REQUEST: Can you write out again the stretch of the listing below from the line containing "1232x975 pixels. At" through the end of the listing, both ends included, with the requests kept and every coordinate in the answers multiplied by 1.5 and rounded to a whole number, halves rounded up? Leave the pictures out.

--- RECORDS TO USE ---

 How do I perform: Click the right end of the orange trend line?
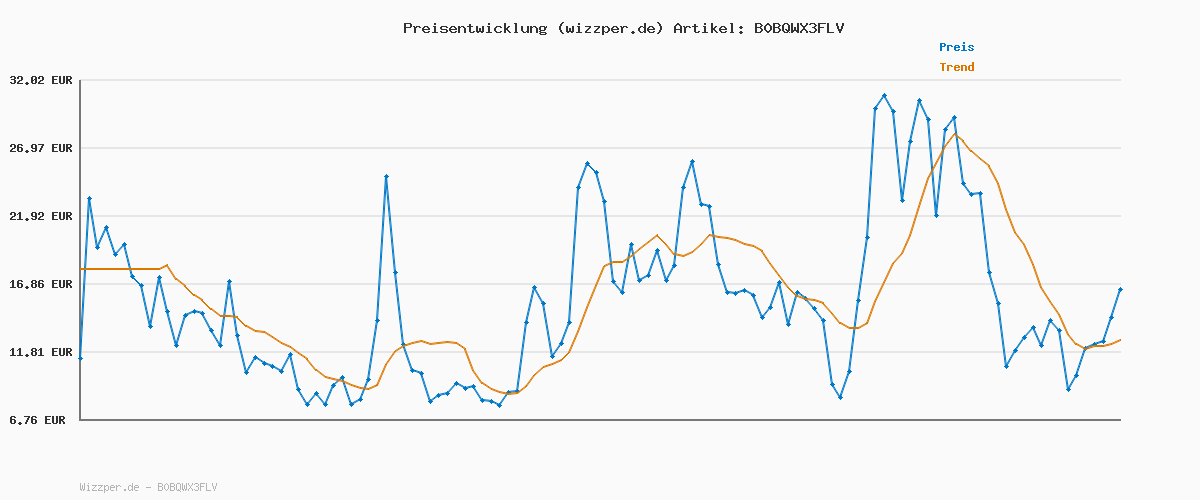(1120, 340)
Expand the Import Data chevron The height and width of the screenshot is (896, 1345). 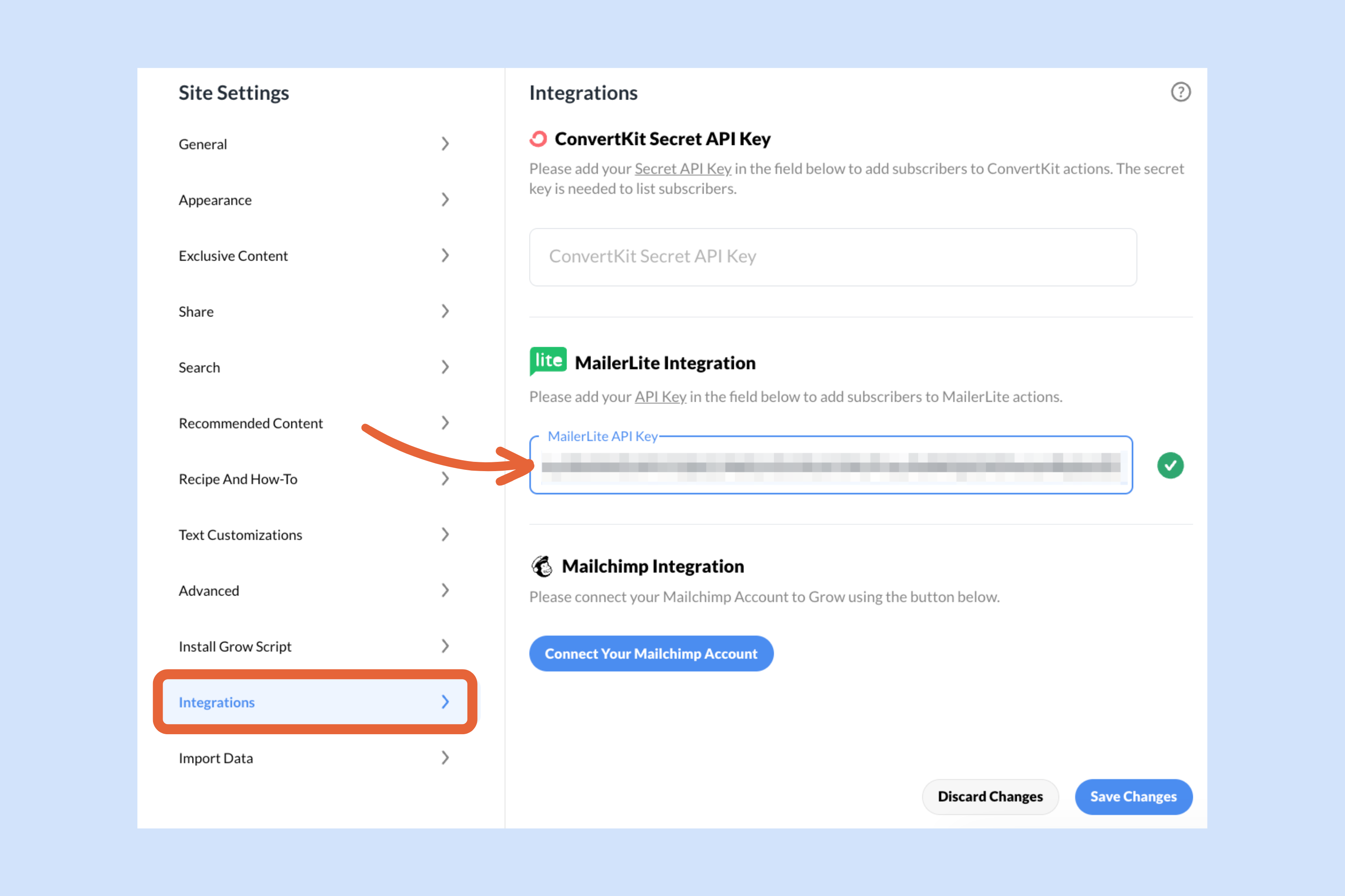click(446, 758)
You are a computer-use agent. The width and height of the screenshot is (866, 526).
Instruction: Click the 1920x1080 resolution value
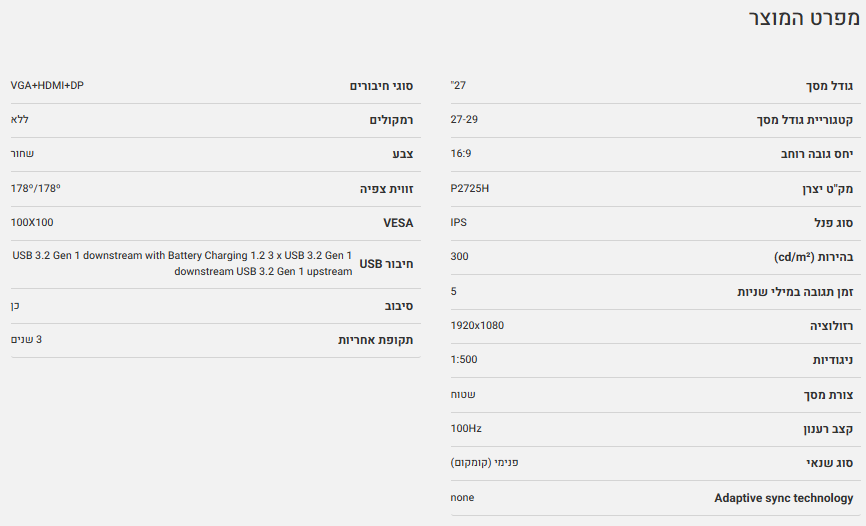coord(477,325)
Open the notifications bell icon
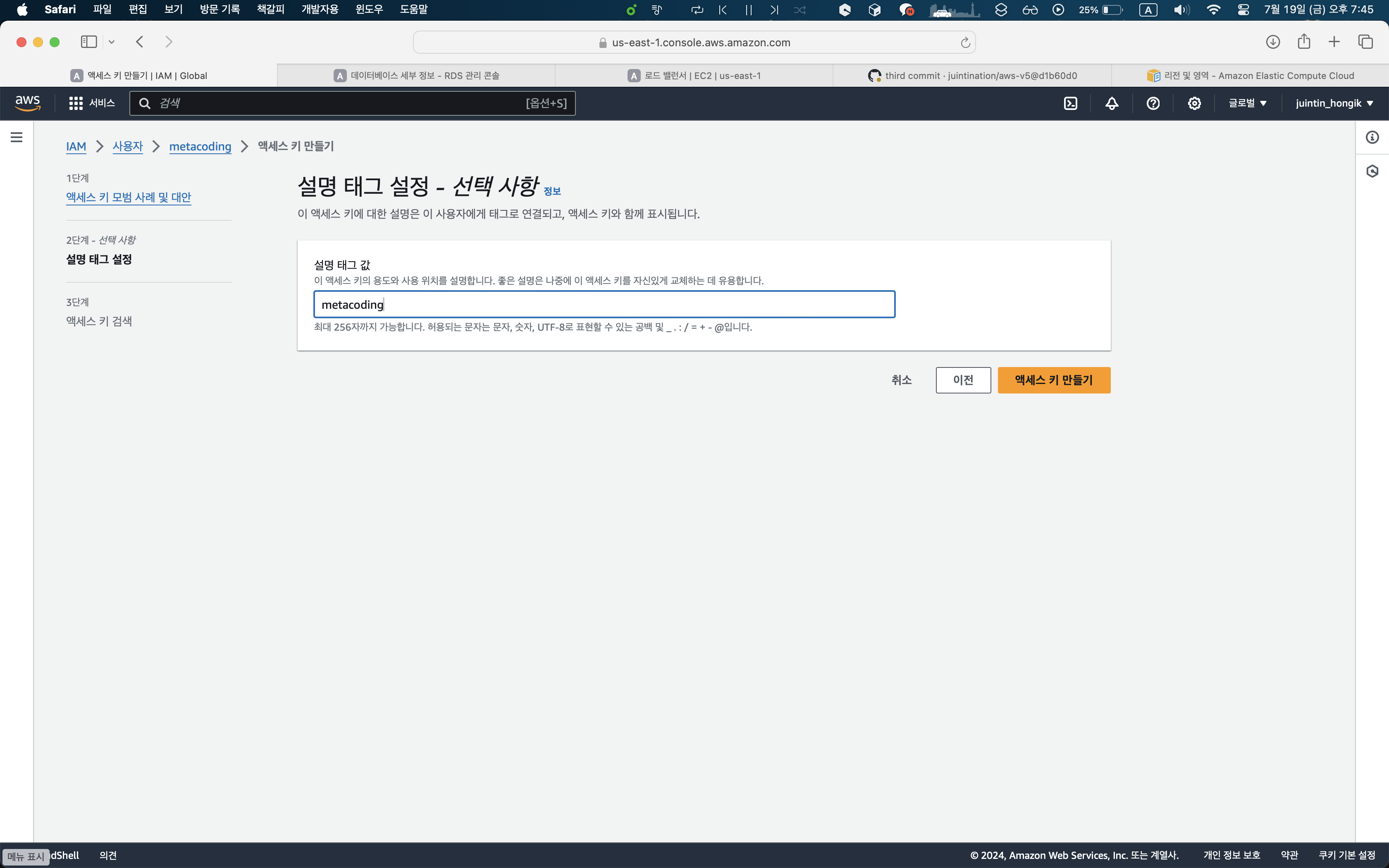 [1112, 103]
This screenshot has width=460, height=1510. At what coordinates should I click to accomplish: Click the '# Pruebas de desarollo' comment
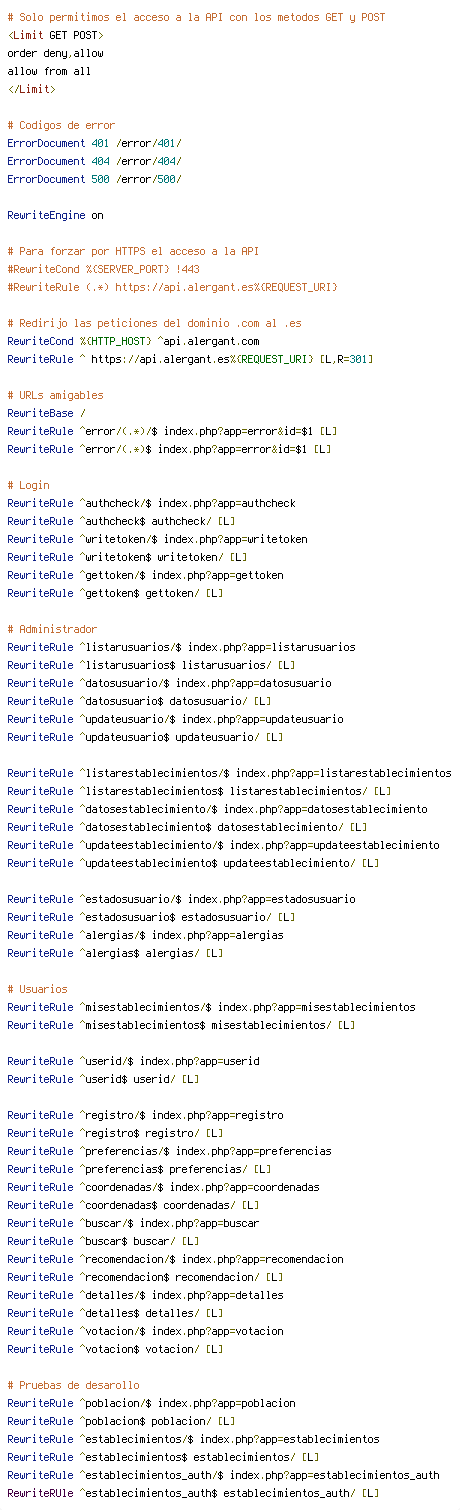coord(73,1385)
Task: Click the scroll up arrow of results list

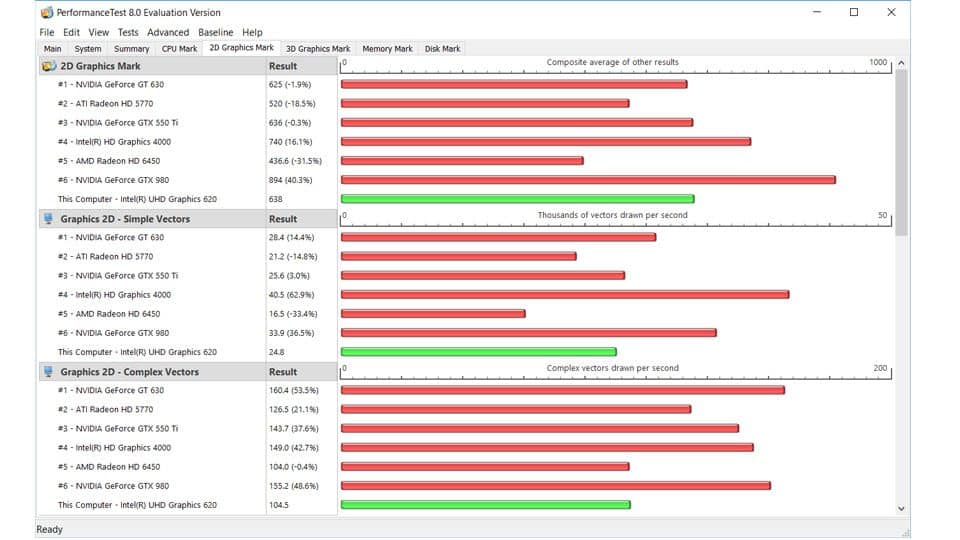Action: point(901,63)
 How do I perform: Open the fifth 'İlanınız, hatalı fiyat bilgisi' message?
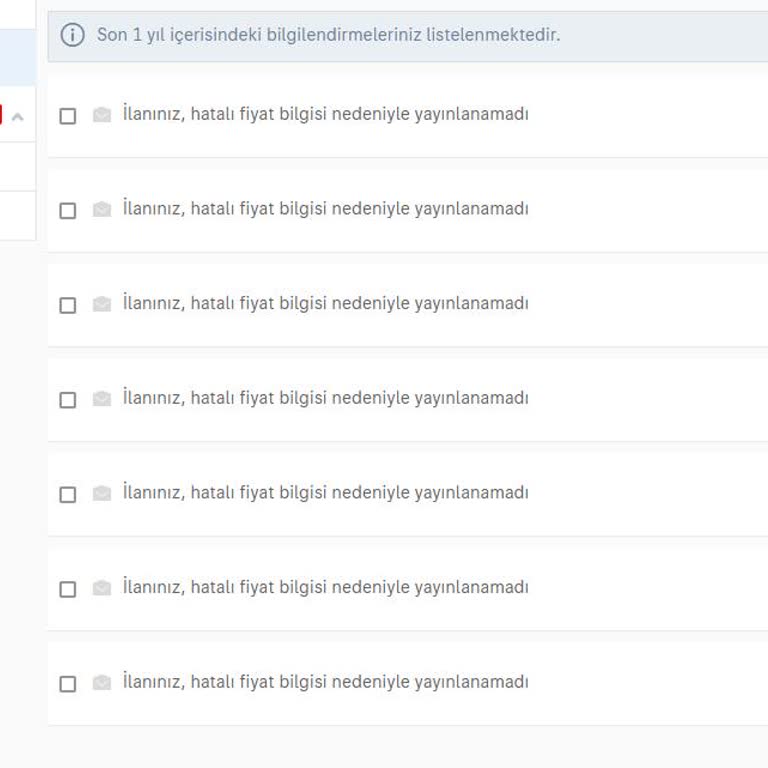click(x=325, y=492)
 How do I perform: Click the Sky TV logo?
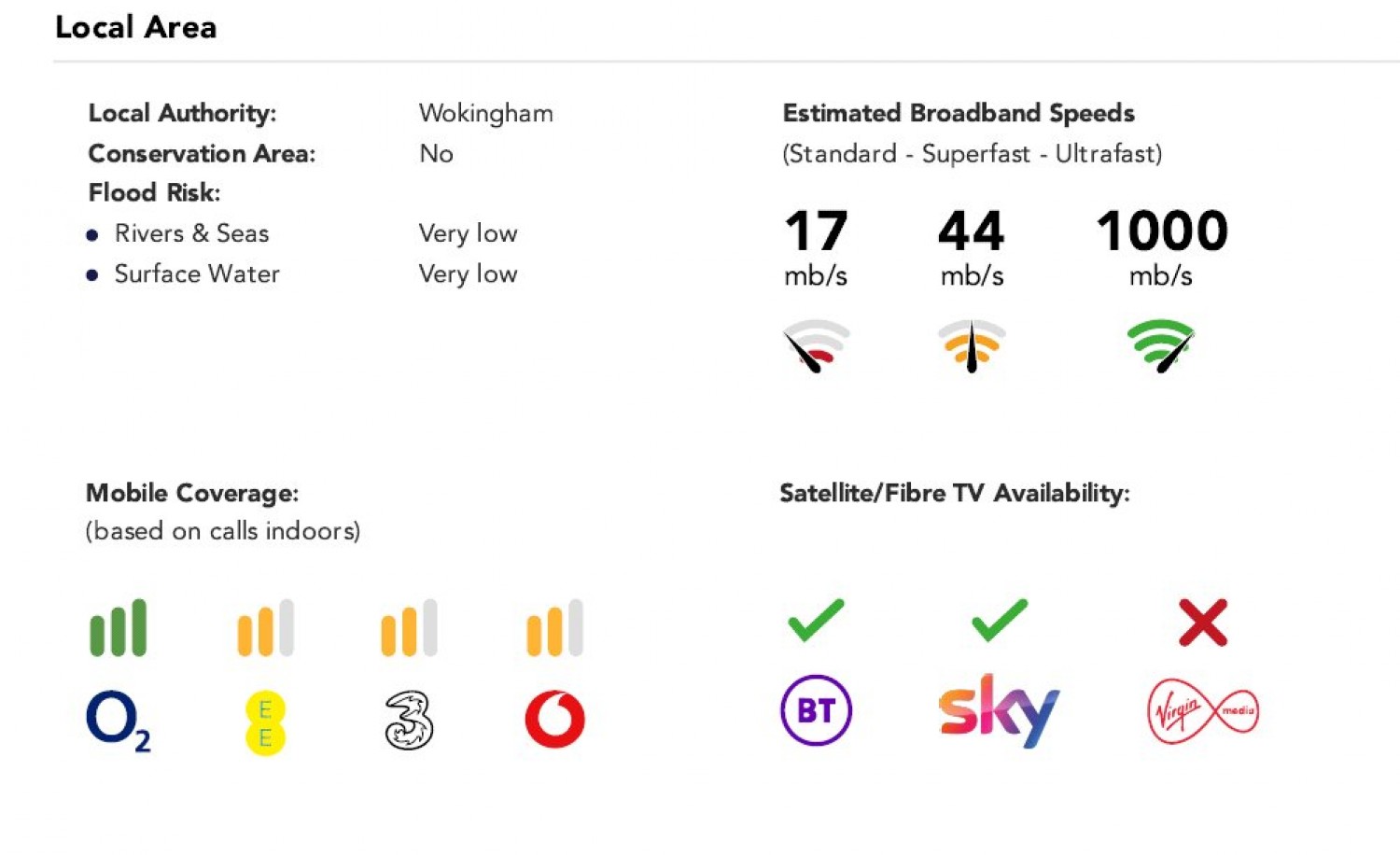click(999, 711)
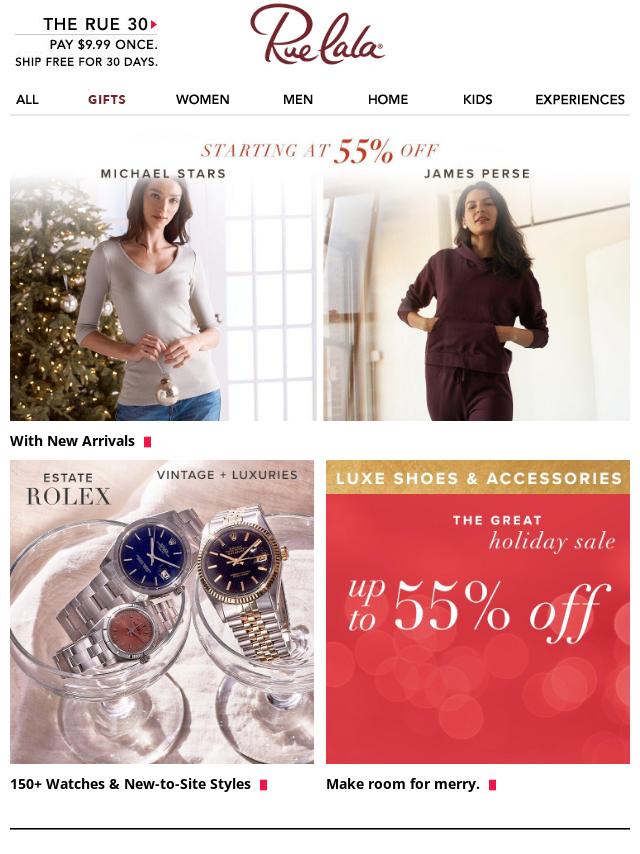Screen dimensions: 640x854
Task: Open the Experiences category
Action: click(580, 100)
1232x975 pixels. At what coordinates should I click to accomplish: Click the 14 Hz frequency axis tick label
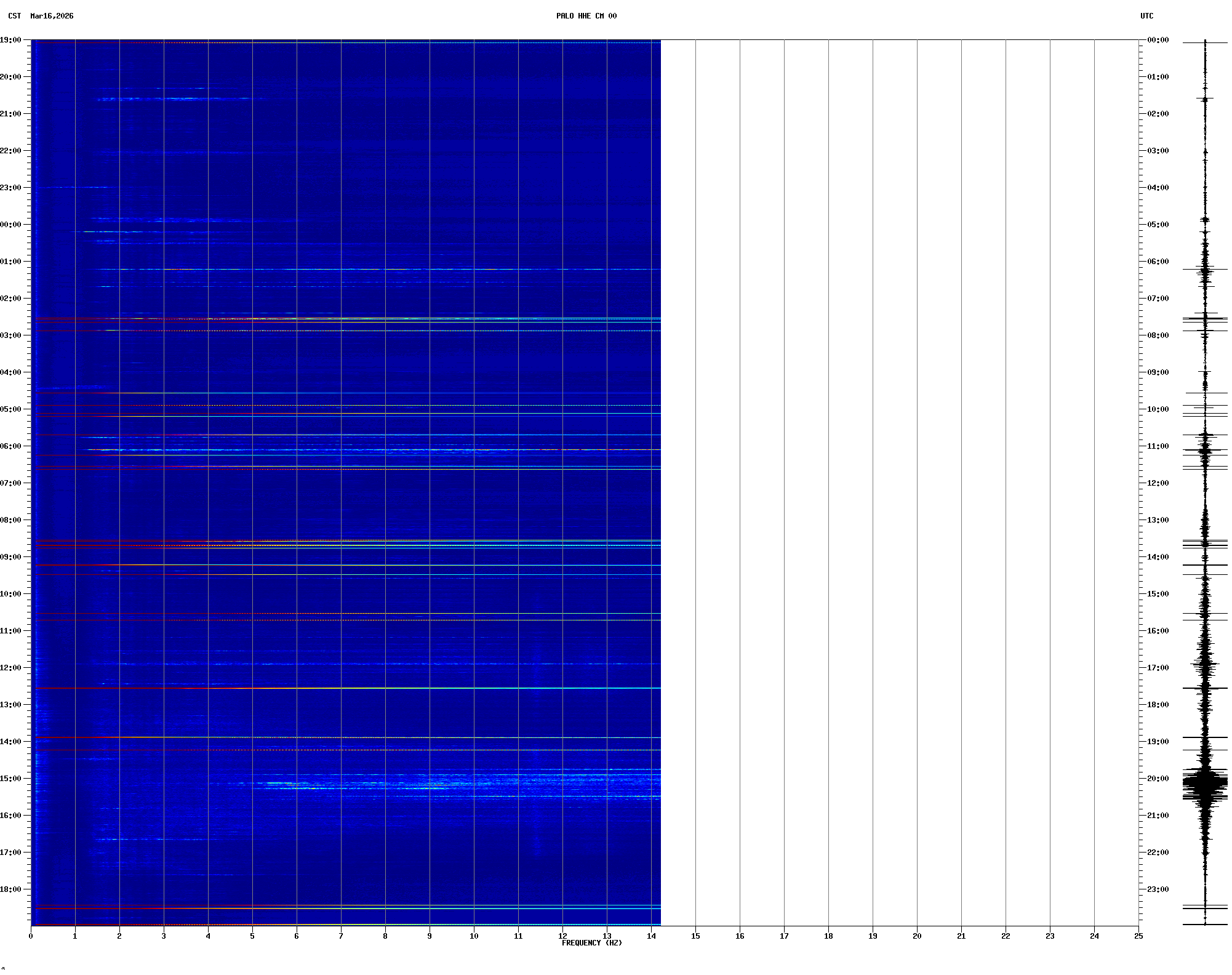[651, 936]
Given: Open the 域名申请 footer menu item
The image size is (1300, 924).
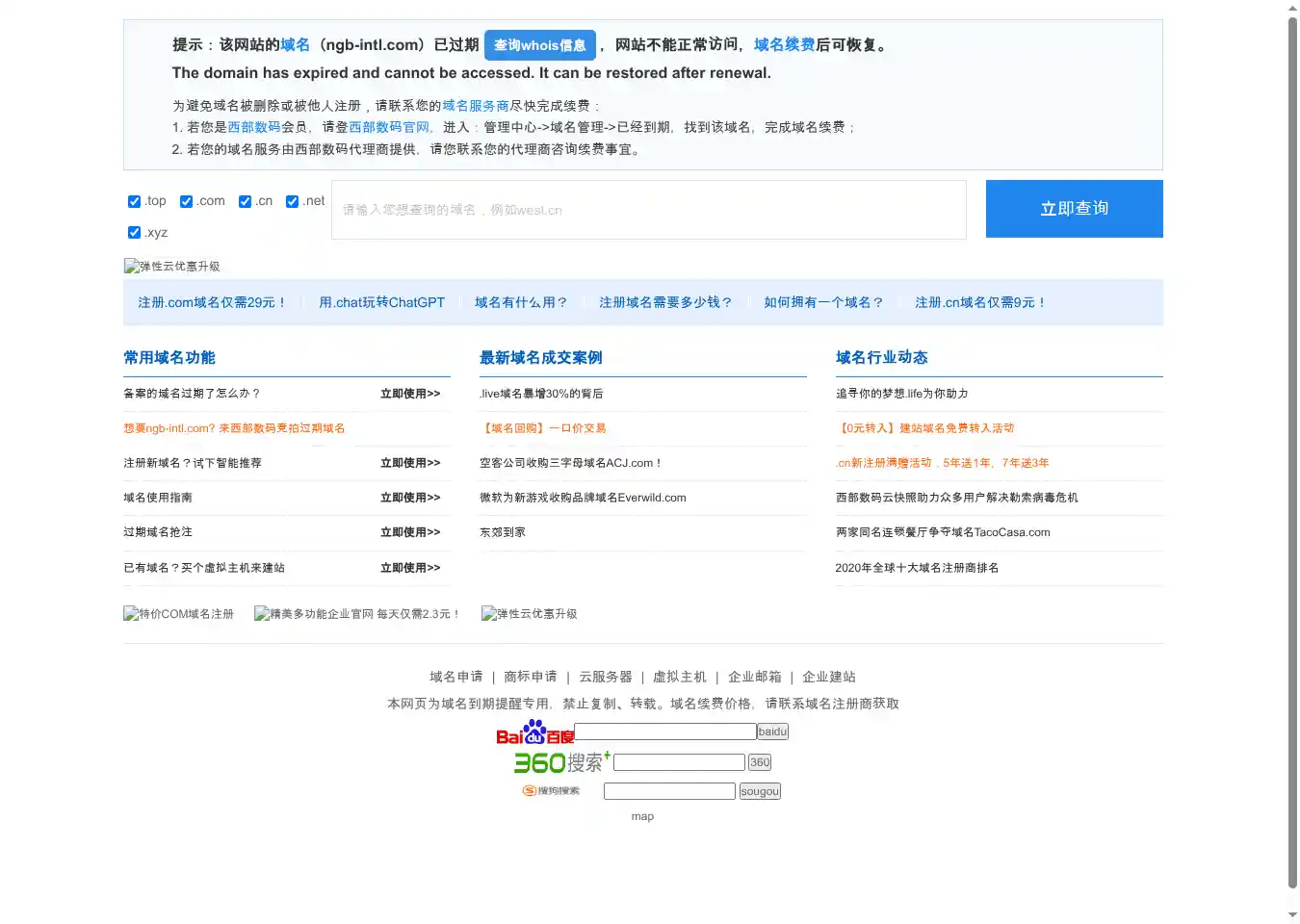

---

RESPONSE TO THE TASK:
1232x975 pixels. At what coordinates should I click to accomplish: Click the 14 Hz frequency axis tick label
[977, 1404]
Given: Open the 域名申请 footer menu item
The image size is (1300, 924).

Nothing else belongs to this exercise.